APBF Captains Log 9 June
Sunday 9 June
All of the Australian teams are there or thereabouts. The seniors team remains in first place. They compensated for their disappointing draw in the second match against one of the weaker teams by winning their third match by 65 IMPs, enough for 20-0. As the second round robin begins in the seniors (the first was incomplete because of the number of entrants) they have won six and lost one with one draw. The Lusk team has fallen back a little and is now in sixth place.
The women’s team moved up to third place after three wins. The last showed one of the ways the new WBF victory point scale differs from those of the past: the women’s one-IMP win over Singapore was worth 10.31 VPs. Under the old scale this would have been a draw but now any victory is worth something, and every additional IMP is worth something until you get a maximum.
The open team had a good win against Indonesia, historically one of the strong contenders in this event, but were less convincing in their loss to New Zealand and win over Malaysia.
Try your declarer skills.
A987
AK4
AJ84
Q3
T
QJ32
KQT2
AT54
You, South, open 1D. LHO overcalls 1S, partner makes a cue raise and eventually Blackwoods you into slam. How do you play 6D on the SK lead? What if the lead was the HT? Would your line of play be any different if East had raised to 3S? What if West had shown a two-suited hand? (Answer below.)
Bulletin 3 has a photo of the players from the 1973 championships. If you look there you will find one of the current Australian team members. Who, you ask? Try to find Paul Lavings. There are a few other well-known players that you might recognise.
Back to the play problem. You need to make six trump tricks, four hearts, one spade and one club or five trump tricks and two clubs. On the SK lead – and with no raise or two-suited overcall — you know little about the opponents’ distribution. So Chris Hughes for the senior’s team won the SA and ruffed a spade. He thought about using two heart entries to dummy (one for the second spade ruff and the other to draw trumps) but decided to play for the CK onside, figuring that a heart ruff was more likely than a club ruff as he had only six clubs and seven hearts. The CK was onside – but clubs were 6-1 (yes the overcaller was 5-1-1-6), so he went down when the next club was ruffed.

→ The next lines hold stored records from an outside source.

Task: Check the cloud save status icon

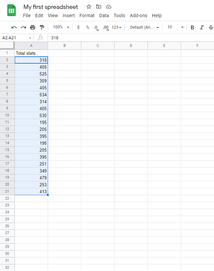Action: click(x=109, y=7)
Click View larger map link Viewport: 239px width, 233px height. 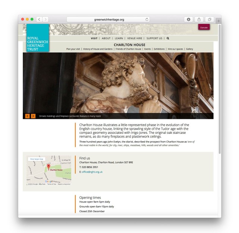[x=37, y=159]
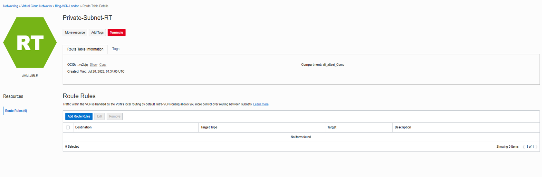The height and width of the screenshot is (177, 546).
Task: Click the Add Tags button
Action: [97, 33]
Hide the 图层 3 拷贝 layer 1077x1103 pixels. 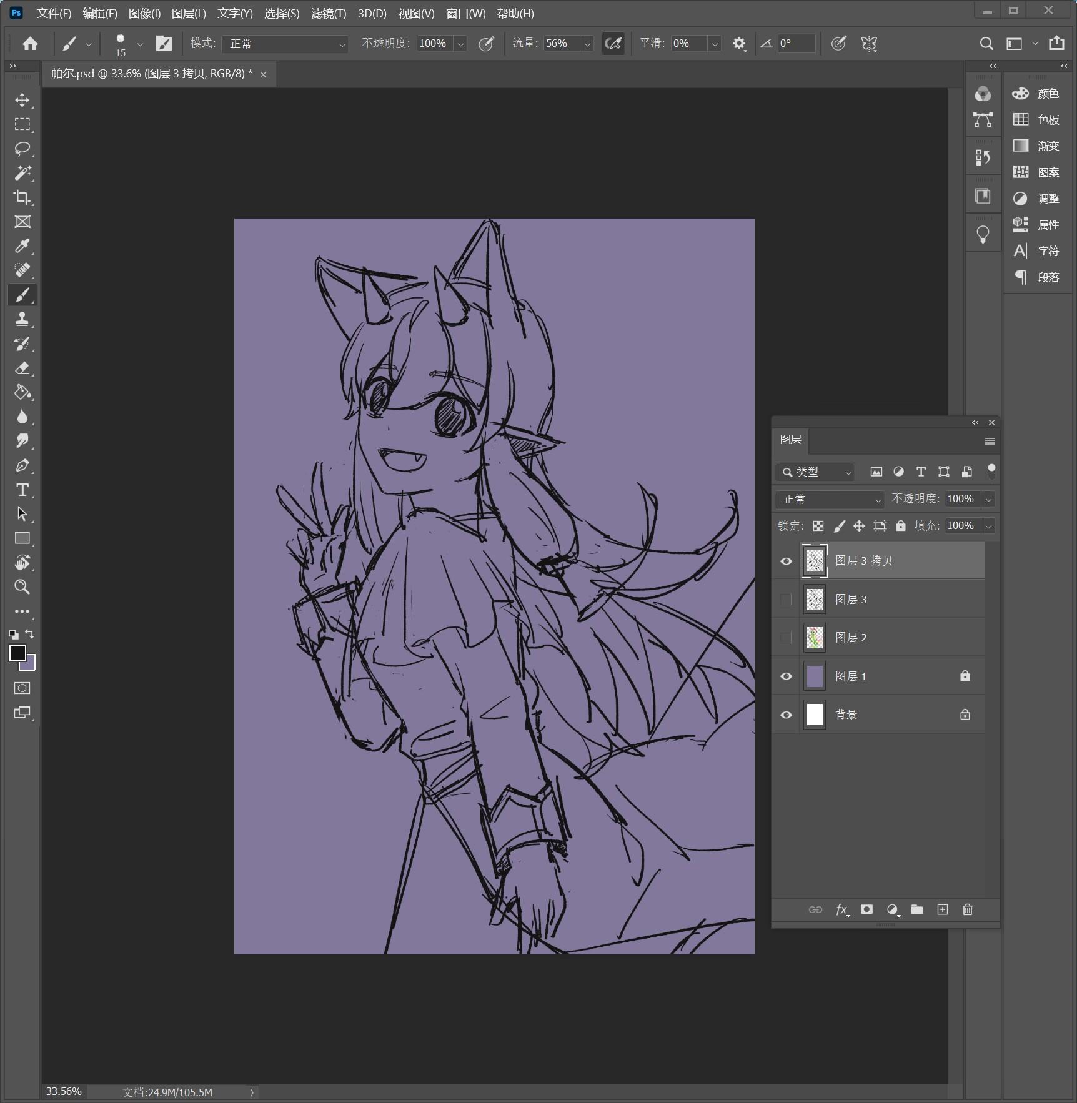coord(786,561)
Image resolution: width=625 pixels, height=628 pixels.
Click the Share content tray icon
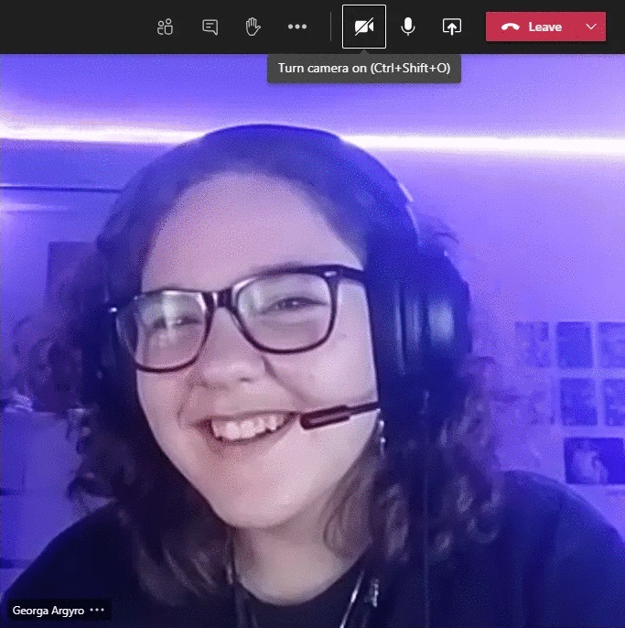tap(452, 27)
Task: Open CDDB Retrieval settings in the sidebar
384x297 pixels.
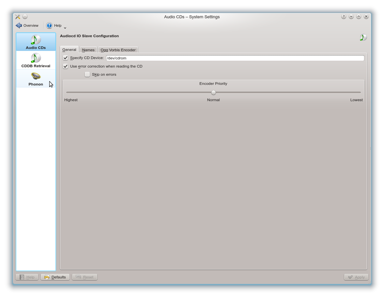Action: [x=36, y=60]
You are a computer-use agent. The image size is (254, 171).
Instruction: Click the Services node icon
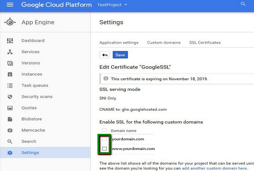10,52
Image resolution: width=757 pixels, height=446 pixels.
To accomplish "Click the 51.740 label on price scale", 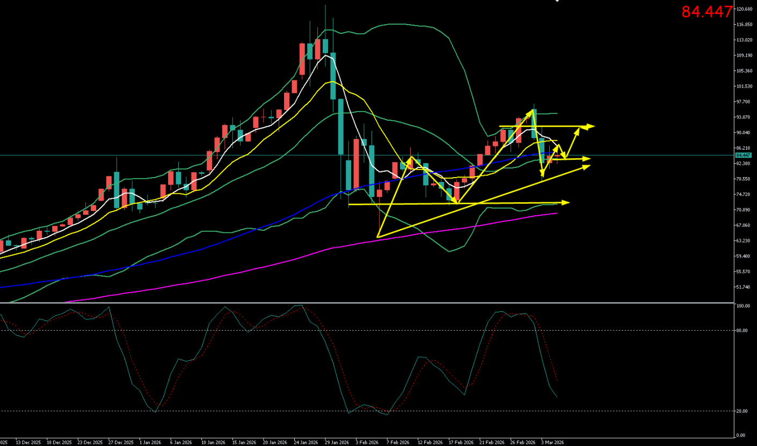I will pyautogui.click(x=744, y=287).
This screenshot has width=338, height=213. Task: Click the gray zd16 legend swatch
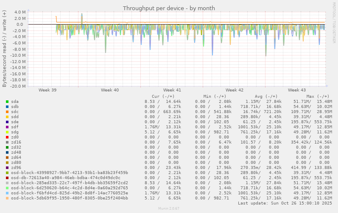[x=7, y=142]
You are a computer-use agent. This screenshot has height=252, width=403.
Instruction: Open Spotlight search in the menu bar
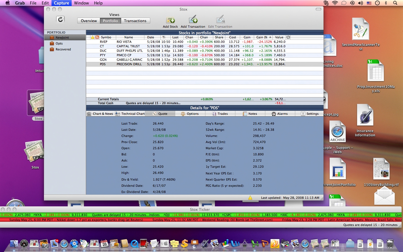[395, 3]
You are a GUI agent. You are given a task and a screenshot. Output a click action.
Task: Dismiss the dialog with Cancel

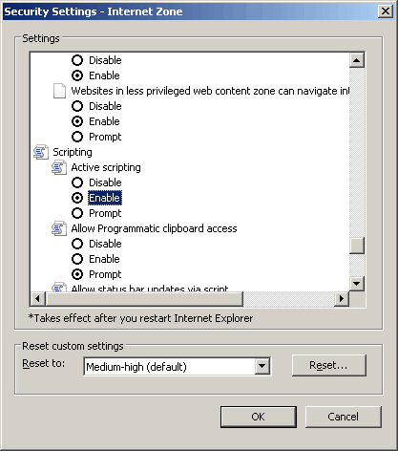pyautogui.click(x=344, y=417)

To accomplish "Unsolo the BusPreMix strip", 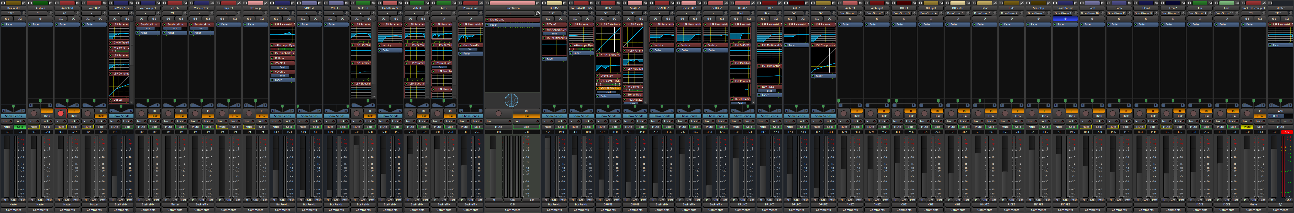I will [20, 127].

The heart lead complicates declarer’s handling problems but also reveals something about the distribution. A spade lead seems normal so this suggests shortness. Even if it’s from length, RHO will be short.
However, without a two-suited overcall to guide her, Candice Ginsberg for the women’s team didn’t play any rounds of trumps before trying to return to dummy with a second heart, so LHO ruffed. At the other table in the women’s match, there’d been a two-suited overcall, so the HT lead was marked as shortage, so you should play at least one round of trumps after the first spade ruff. Despite that, the Thai declarer also failed.
Against the open team, Denny Sacul of Indonesia, who’d heard a three-spade raise on his right, decided after long thought to play the HT as being from shortness. He calculated that he couldn’t make the hand if the overcaller had three diamonds and a singleton heart. He won HA, SA, spade ruff, then play DK and DQ. When West showed out he went to dummy with the HK and ruffed the second spade, then cashed the HQ, HJ and CA and had to make the two top trumps in dummy. Despite this slam swing against them (Andy Braithwaite and Ian Robinson stopped in 3NT), the open team still won by 11 IMPs.